Prosegui, per favore, il testo sull'epatocarcinoma a partire dalla sua ultima frase.

(Sezione di testo):
════════════════

L’epatocarcinoma è il più frequente tumore primitivo del fegato e il sesto per incidenza a livello globale. Nonostante i progressi della Ricerca medica i casi di epatocarcinoma sono tuttora in aumento e rappresentano la seconda causa di morte per neoplasia in tutto il mondo. L’epatocarcinoma è un tumore aggressivo, difficile da diagnosticare perché nei primi stadi resta silente e di prognosi spesso incerta. Ne parliamo con la professoressa Lorenza Rimassa, Vice Responsabile di Oncologia Medica di Humanitas e docente di Humanitas University.

Epatocarcinoma: cos’è e come si riconosce?

L’epatocarcinoma è un tumore causato da uno sviluppo incontrollato delle cellule dei tessuti del fegato, spesso già affetto da cirrosi. I principali fattori di rischio, dunque, sono rappresentati sia dall’abuso di alcol sia da patologie come l’epatite B, l’epatite C e la sindrome metabolica. Per questo motivo, oltre a limitare il consumo di alcolici, viene raccomandato a tutti i pazienti che hanno sviluppato una forma di epatite di sottoporsi a controlli epatologici frequenti, per monitorare l’andamento dell’infezione, trattarla e diagnosticare precocemente l’eventuale sviluppo di epatocarcinoma.

Tra i sintomi dell’epatocarcinoma si possono riconoscere affaticamento, perdita di peso, assenza di appetito, ittero, dolore addominale e ritenzione dei liquidi. Tuttavia questi sintomi vengono spesso avvertiti quando il tumore è in fase avanzata: questo aspetto può provocare un ritardo nei controlli e, conseguentemente, nella diagnosi. L’importanza che i pazienti nella fascia di rischio si sottopongano a regolari controlli deriva proprio da questo aspetto: è fondamentale agire tempestivamente sull’epatocarcinoma, quando è ancora in una fase iniziale. Se, infatti, si interviene immediatamente, quando il tumore non è molto esteso e il fegato mantiene le sue funzioni, la chirurgia ha buoni margini di cura. Se, invece, la diagnosi è tardiva e le funzioni del fegato sono ormai compromesse, la prognosi è infausta.

════════════════

(Materiale di partenza):
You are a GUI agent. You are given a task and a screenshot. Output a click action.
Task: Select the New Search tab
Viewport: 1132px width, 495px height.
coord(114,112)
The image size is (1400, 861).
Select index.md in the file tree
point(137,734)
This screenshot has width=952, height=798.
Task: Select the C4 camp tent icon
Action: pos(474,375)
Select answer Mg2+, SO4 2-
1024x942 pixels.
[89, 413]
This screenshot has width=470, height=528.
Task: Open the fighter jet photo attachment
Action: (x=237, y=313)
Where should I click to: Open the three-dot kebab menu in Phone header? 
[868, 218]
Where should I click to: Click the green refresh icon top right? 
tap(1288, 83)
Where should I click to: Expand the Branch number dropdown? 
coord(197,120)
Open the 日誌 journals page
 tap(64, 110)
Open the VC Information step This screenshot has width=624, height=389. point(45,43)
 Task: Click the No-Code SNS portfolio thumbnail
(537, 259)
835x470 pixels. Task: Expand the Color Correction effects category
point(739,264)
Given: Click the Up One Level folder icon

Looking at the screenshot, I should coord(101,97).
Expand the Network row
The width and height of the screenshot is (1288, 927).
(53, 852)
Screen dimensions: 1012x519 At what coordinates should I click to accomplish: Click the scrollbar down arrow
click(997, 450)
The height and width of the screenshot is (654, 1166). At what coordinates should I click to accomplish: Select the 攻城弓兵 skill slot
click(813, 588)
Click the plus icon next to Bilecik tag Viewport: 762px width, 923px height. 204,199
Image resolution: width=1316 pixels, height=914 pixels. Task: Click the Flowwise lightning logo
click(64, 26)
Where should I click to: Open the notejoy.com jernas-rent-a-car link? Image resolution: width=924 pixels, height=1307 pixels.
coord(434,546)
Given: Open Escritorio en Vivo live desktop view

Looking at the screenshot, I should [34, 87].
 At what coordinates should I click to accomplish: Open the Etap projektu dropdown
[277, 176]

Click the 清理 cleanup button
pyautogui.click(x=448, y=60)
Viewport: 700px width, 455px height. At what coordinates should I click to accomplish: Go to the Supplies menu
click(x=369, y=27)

════════════════

(Problema risolto):
Dalla chirurgia al trapianto alla terapia sistemica: le possibili terapie

Quando l’epatocarcinoma è in stadio avanzato o le funzioni del fegato sono ormai compromesse (per esempio in caso di una cirrosi molto aggressiva), quella della chirurgia non è una strada percorribile. In questi casi una delle possibilità a cui ricorrere è il trapianto di fegato, ma si tratta di un’operazione complessa, dagli esiti incerti e con una scarsa disponibilità di donatori. Per questo di solito il trapianto viene effettuato solamente su quei pazienti la cui storia clinica assicura un’alta possibilità di esito benigno. 

Vi sono altre terapie a disposizione, come l’ablazione, con radiofrequenza o microonde, efficace  nel caso di tumori di piccole dimensioni. In caso di tumori più estesi, invece, lo specialista potrebbe ricorrere alla chemioembolizzazione epatica (TACE), una terapia somministrata direttamente nel fegato tramite un accesso vascolare. 

Quando l’epatocarcinoma è in stadio avanzato vi è invece indicazione alla terapia medica sistemica, cioè farmaci somministrati per via endovenosa (immunoterapia / anticorpi monoclonali) o per via orale (inibitori multichinasici), che ha la finalità di controllare l’evoluzione della malattia. A differenza di molti altri tumori, nel caso dell’epatocarcinoma la chemioterapia non è consigliata, sia per l’assenza di efficacia, sia per gli effetti collaterali a livello del fegato.

L’epatocarcinoma, dunque, è una patologia complessa che nella maggior parte dei casi si sviluppa su una malattia epatica pre-esistente e per questo è fondamentale che i pazienti siano seguiti presso i Centri di riferimento e che l’approccio sia multidisciplinare. Diagnosi e trattamento dell’epatocarcinoma necessitano della collaborazione di diversi specialisti, quali epatologi, chirurghi, oncologi, radiologi, radiologi interventisti, radioterapisti. In Humanitas offriamo ai nostri pazienti un team multidisciplinare in grado di gestire il paziente in maniera organica e completa.